Although against its very basic nature, what happens on ‘socials’ is not always overt, anonymity without accountability has allowed cyber cravings a free fall, the rules of engagement are, engage or perish.

Accountability and responsibility

Psychologist and award-winning author Erik Eriskson coined the term ‘identity crisis,’ saying “adolescents need freedom to choose, but not so much freedom that they cannot, in fact, make a choice.” It is this unrestrained and unregulated freedom that the likes of Meta, Snapchat and TikTok are complicit in.

It is the wild west, cartoons on YouTube are interspersed with tutorials on self-harm, popular games like Roblox encourage gambling and in just three months of 2019, Facebook reportedly removed 11.6 million pieces of content that involved child nudity and exploitation, an indicator if ever that it can act if there is intent.

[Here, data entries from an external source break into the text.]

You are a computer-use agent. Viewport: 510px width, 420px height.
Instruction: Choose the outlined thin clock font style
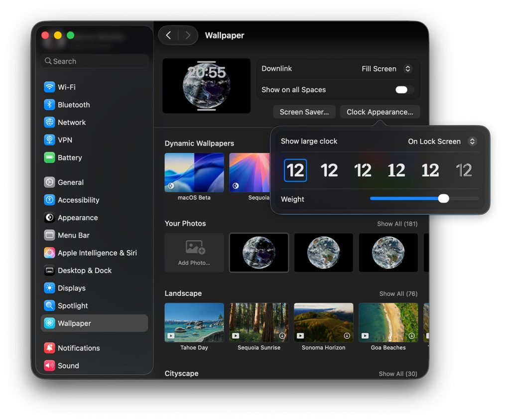pyautogui.click(x=464, y=170)
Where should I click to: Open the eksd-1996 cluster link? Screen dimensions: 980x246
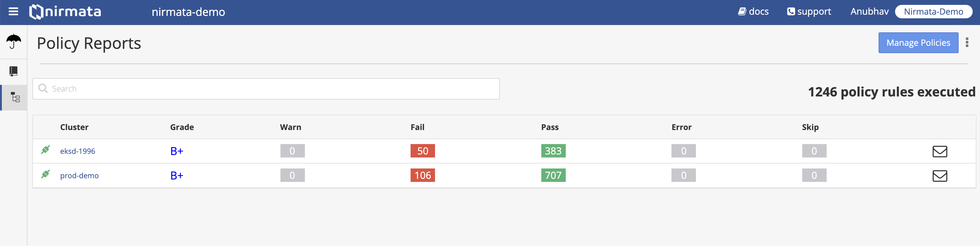(x=78, y=151)
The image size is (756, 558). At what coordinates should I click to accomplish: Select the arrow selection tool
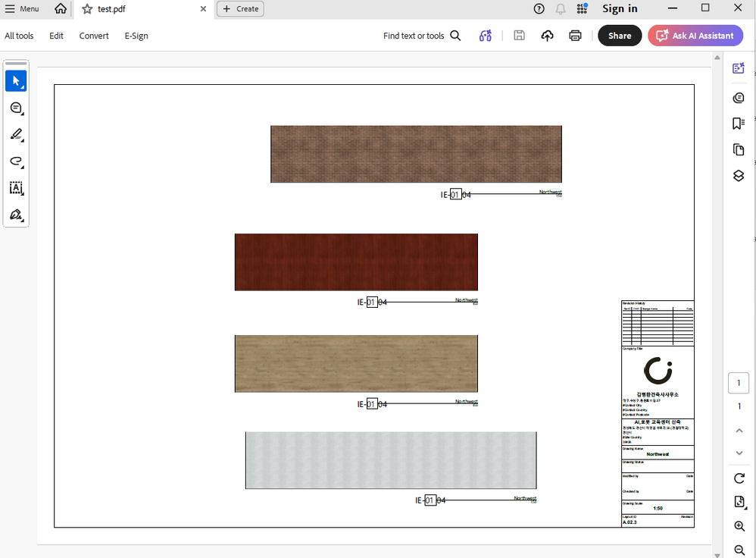pos(16,81)
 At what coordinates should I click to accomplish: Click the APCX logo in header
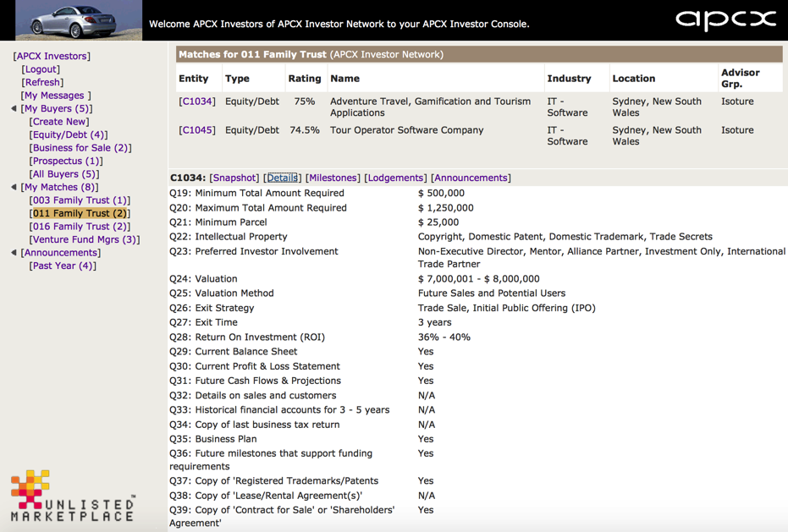click(x=725, y=20)
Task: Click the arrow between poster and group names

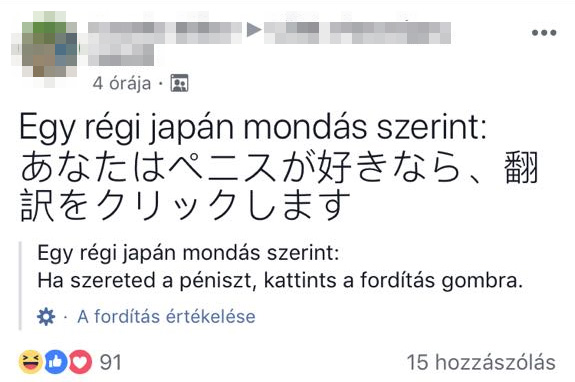Action: [254, 30]

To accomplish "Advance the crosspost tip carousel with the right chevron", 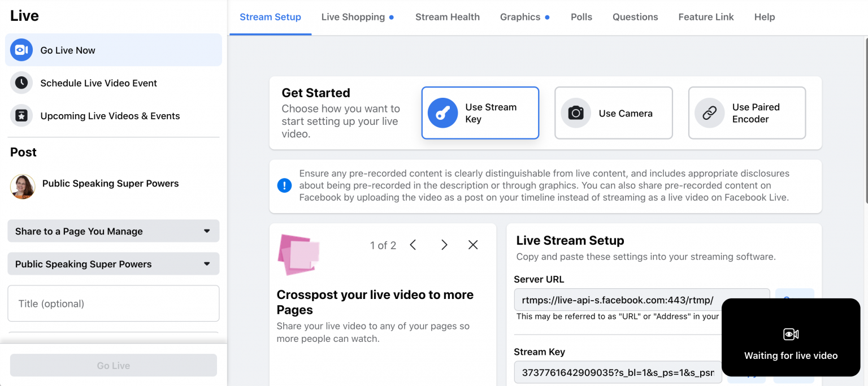I will 444,245.
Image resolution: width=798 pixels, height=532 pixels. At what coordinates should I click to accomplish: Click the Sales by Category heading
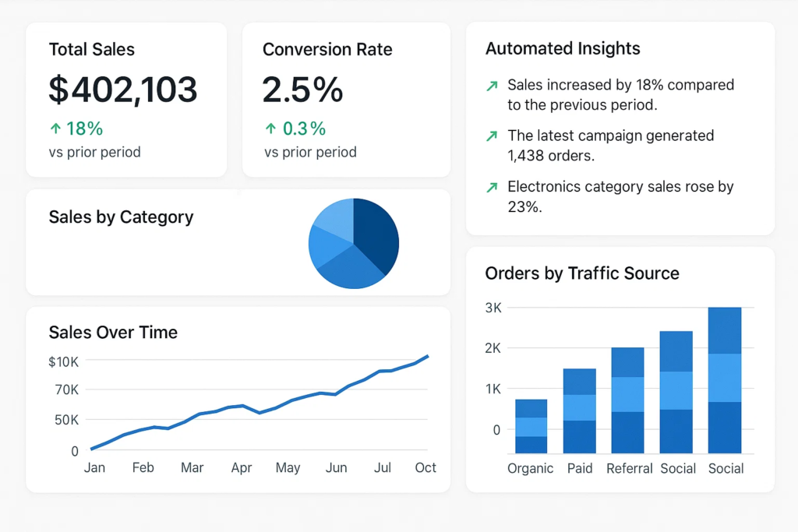[121, 217]
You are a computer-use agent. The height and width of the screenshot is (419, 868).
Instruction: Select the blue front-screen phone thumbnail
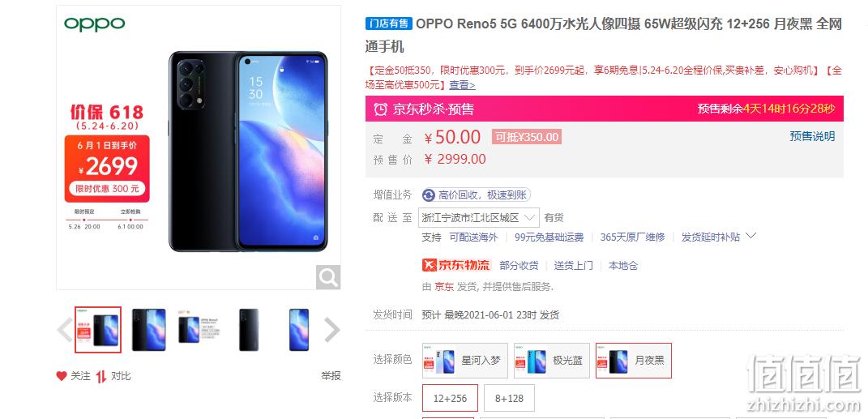pyautogui.click(x=299, y=330)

From the Cambridge Analytica scandal where Meta agreed to pay $725 million to settle a lawsuit for allowing third parties to access personal data of Facebook users to allegations against Facebook and Google for not doing enough to stop misinformation during the Capitol Hill riots, controversies surrounding tech companies are as giant as their stature.

Without law enforcement and legislation, bad actors using AI experts warn will strike next and families can no longer afford to shrug at digital literacy. Accountability and responsibility are two sides of the same coin, underage children with parental permission on social media which makes Minecraft look like a walk in the park, is baffling.

As primary stakeholders, the adults need only remember Molly Russell, the 14-year -old from London who took her own life. Her father described her web history as ‘the bleakest of the worlds’ saying it shocked him to see such ‘dark, graphic and harmful material’ readily available to children online.

A socially awkward, withdrawn teen is a red flag but healthy tech habits at home have precedents. In the age of consumerism, Bill Gates and the late Steve Jobs sold us technology but shielded their own children from it.

Was this the biggest con in contemporary history?